Fuel cells which generate electric current by controllably combining elemental hydrogen and oxygen are well known. In one form of such a fuel cell, an anodic layer and a cathodic layer are separated by a permeable electrolyte formed of a ceramic solid oxide. Such a fuel cell is known in the art as a “solid oxide fuel cell” (SOFC). Hydrogen, either pure or reformed from hydrocarbons, is flowed along the outer surface of the anode and diffuses into the anode. Oxygen, typically from air, is flowed along the outer surface of the cathode and diffuses into the cathode. Each O2 molecule is split and reduced to two O−2 ions catalytically by the cathode. The oxygen ions diffuse through the electrolyte and combine at the anode/electrolyte interface with four hydrogen ions to form two molecules of water. The anode and the cathode are connected externally through the load to complete the circuit whereby four electrons are transferred from the anode to the cathode. When hydrogen is derived by “reforming” hydrocarbons such as gasoline in the presence of limited oxygen, the “reformate” gas includes CO which is converted to CO2 at the anode. Reformed gasoline is a commonly used fuel in automotive fuel cell applications.

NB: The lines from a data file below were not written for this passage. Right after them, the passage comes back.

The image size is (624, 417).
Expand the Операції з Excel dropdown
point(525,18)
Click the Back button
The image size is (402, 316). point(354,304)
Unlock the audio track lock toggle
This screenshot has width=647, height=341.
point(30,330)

A single cell is capable of generating a relatively small voltage and wattage, typically between about 0.5 volt and about 1.0 volt, depending upon load, and less than about 2 watts per cm2 of cell surface. Therefore, in practice it is known to stack together, in electrical series, a plurality of cells. Because each anode and cathode must have a free space for passage of gas over its surface, the cells are separated by perimeter spacers which are selectively vented to permit flow of gas to the anodes and cathodes as desired but which form seals on their axial surfaces to prevent gas leakage from the sides of the stack. The perimeter spacers may include dielectric layers to insulate the interconnects from each other. Adjacent cells are connected electrically by “interconnect” elements in the stack, the outer surfaces of the anodes and cathodes being electrically connected to their respective interconnects by electrical contacts disposed within the gas-flow space. In the prior art, such electrical contacts are formed typically by a metallic foam which is readily gas-permeable or by conductive filaments. The outermost, or end, interconnects of the stack define electric terminals, or “current collectors,” which may be connected across a load.

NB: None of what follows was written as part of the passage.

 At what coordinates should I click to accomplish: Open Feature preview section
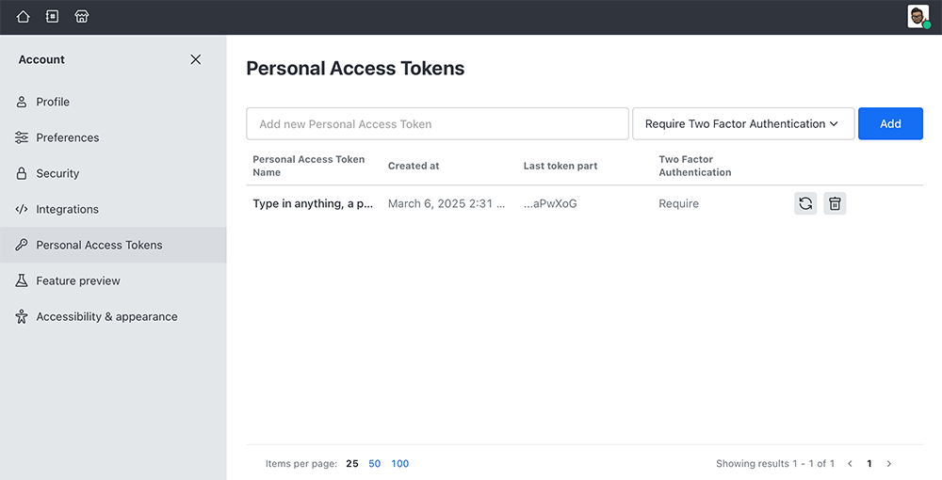tap(113, 280)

It can be difficult in using metallic foam or conductive filaments to control the axial loading between adjacent fuel cell modules. The gas flow spaces may be easily deformed during assembly of a stack, through deformation of anodes, cathodes, and or interconnects. Any such deformation affects the flow path of hydrogen and air and therefore the electrical performance of cells and the overall stack.
What is needed is an improved mechanical means for defining and maintaining the size and shape of the gas flow spaces in a fuel cell stack while also providing electrical contact between the surfaces of the electrodes and their respective interconnect elements.
It is a principal object of the present invention to provide reliable and durable electrical contact between the surfaces of the electrodes and their respective interconnect elements in a fuel cell stack.
It is a further object of the invention to provide such electrical contact while maintaining the size and shape of the gas flow spaces in a fuel cell stack.
It is a still further object of the invention to provide means for mechanical support of the fuel cell when it is subjected to thermally induced stress and vehicle vibration.
It is a still further object of the invention to provide means for influencing the flow of gases through the gas flow spaces to more evenly distribute gases over the surfaces of the electrodes and thereby improve the electric output and fuel efficiency of a fuel cell assembly.